🤖 AI Summary
This work addresses the challenge in conventional 3D Gaussian Splatting (3DGS) representations, which struggle to efficiently encode both high-frequency details and low-frequency smooth regions while lacking structural awareness. The authors propose a structure-aware hybrid 3D Gaussian representation that, for the first time, integrates the artistic concepts of sketching and coloring into 3DGS. Without relying on external geometric priors, their method adaptively partitions Gaussians into Sketch Gaussians for edge delineation and Patch Gaussians for smooth regions through multi-criterion density clustering and quality-driven optimization. The framework supports semantic-driven Gaussian grouping, hierarchical progressive rendering, and efficient streaming. Experiments demonstrate significant improvements: at comparable model size, it achieves a 1.74 dB gain in PSNR, a 6.7% increase in SSIM, and a 41.4% reduction in LPIPS; notably, indoor scenes retain visual fidelity using only 0.5% of the original model size.
📝 Abstract
We observe that Gaussians exhibit distinct roles and characteristics analogous to traditional artistic techniques -- like how artists first sketch outlines before filling in broader areas with color, some Gaussians capture high-frequency features such as edges and contours, while others represent broader, smoother regions analogous to brush strokes that add volume and depth. Based on this observation, we propose a hybrid representation that categorizes Gaussians into (i) Sketch Gaussians, which represent high-frequency, boundary-defining features, and (ii) Patch Gaussians, which cover low-frequency, smooth regions. This semantic separation naturally enables layered progressive streaming, where the compact Sketch Gaussians establish the structural skeleton before Patch Gaussians incrementally refine volumetric detail.
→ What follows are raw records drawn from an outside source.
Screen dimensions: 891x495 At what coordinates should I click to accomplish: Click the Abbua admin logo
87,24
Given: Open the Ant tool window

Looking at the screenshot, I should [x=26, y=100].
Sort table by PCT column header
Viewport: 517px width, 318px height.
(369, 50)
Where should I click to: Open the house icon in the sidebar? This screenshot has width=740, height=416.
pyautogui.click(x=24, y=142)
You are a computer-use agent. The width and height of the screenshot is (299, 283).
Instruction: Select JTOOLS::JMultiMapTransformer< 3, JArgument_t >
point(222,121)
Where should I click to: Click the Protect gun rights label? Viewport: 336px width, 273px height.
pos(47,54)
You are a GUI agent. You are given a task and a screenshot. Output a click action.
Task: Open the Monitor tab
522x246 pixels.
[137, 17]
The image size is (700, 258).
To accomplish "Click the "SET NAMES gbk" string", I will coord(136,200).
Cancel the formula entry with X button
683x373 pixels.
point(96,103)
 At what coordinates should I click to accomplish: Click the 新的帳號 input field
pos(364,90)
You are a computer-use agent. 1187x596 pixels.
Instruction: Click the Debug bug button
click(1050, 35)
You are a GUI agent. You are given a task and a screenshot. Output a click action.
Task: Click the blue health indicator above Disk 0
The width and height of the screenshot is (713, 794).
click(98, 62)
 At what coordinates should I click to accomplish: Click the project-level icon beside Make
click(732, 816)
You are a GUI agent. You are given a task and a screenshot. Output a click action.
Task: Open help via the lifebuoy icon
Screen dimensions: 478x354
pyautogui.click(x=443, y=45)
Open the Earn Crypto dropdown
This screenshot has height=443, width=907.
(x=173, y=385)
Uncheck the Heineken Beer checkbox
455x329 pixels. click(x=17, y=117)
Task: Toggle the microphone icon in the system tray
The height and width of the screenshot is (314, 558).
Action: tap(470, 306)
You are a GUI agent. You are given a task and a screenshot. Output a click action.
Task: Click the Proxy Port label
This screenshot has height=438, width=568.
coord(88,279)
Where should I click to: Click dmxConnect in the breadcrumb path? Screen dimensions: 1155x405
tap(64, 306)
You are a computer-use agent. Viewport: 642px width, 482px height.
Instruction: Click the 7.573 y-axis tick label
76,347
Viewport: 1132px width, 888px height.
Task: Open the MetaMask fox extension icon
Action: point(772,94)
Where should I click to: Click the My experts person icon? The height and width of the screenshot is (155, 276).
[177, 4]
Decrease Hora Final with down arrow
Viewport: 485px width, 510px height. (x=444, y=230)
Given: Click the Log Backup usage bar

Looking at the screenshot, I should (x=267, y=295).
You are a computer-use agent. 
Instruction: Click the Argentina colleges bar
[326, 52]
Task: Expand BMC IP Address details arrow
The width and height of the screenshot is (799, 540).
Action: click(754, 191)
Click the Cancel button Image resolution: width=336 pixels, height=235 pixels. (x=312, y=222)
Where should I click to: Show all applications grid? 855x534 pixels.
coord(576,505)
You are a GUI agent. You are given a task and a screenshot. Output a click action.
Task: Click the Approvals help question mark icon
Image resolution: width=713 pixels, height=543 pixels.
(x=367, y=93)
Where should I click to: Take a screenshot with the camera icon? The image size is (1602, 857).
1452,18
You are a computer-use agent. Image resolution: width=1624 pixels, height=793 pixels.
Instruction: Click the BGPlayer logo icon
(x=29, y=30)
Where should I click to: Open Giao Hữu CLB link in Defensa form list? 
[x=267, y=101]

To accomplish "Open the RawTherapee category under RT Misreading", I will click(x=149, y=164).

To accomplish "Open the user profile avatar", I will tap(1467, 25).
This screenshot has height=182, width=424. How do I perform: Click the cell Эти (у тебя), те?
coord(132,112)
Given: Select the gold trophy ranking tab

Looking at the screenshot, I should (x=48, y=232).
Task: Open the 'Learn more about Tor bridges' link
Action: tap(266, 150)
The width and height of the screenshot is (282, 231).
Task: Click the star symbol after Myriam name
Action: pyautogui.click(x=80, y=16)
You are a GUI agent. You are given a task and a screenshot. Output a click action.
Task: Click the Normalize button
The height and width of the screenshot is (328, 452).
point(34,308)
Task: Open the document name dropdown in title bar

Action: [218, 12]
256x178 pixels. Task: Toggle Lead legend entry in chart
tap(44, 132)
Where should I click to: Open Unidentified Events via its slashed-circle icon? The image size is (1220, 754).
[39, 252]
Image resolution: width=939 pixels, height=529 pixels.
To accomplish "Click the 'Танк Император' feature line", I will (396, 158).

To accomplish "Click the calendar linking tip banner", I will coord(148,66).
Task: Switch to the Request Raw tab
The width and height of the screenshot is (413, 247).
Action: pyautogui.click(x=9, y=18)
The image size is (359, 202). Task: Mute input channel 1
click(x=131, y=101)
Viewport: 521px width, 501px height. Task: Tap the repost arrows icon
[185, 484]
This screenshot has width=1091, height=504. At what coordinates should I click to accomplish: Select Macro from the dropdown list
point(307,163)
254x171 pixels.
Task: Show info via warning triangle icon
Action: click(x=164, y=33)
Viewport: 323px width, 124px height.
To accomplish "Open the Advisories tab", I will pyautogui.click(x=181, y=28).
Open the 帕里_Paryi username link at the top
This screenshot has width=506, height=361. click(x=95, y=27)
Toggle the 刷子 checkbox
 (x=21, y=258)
In this work, we extend our previous method to arbitrary 3D scenes by proposing a novel hierarchical adaptive categorization framework that operates directly on the 3DGS representation. Our approach employs multi-criteria density-based clustering, combined with adaptive quality-driven refinement. This method eliminates dependency on external 3D line primitives while ensuring optimal parametric encoding effectiveness. Our comprehensive evaluation across diverse scenes, including both man-made and natural environments, demonstrates that our method achieves up to 1.74 dB improvement in PSNR, 6.7% in SSIM, and 41.4% in LPIPS at equivalent model sizes compared to uniform pruning baselines. For indoor scenes, our method can maintain visual quality with only 0.5\% of the original model size. This structure-aware representation enables efficient storage, adaptive streaming, and rendering of high-fidelity 3D content across bandwidth-constrained networks and resource-limited devices.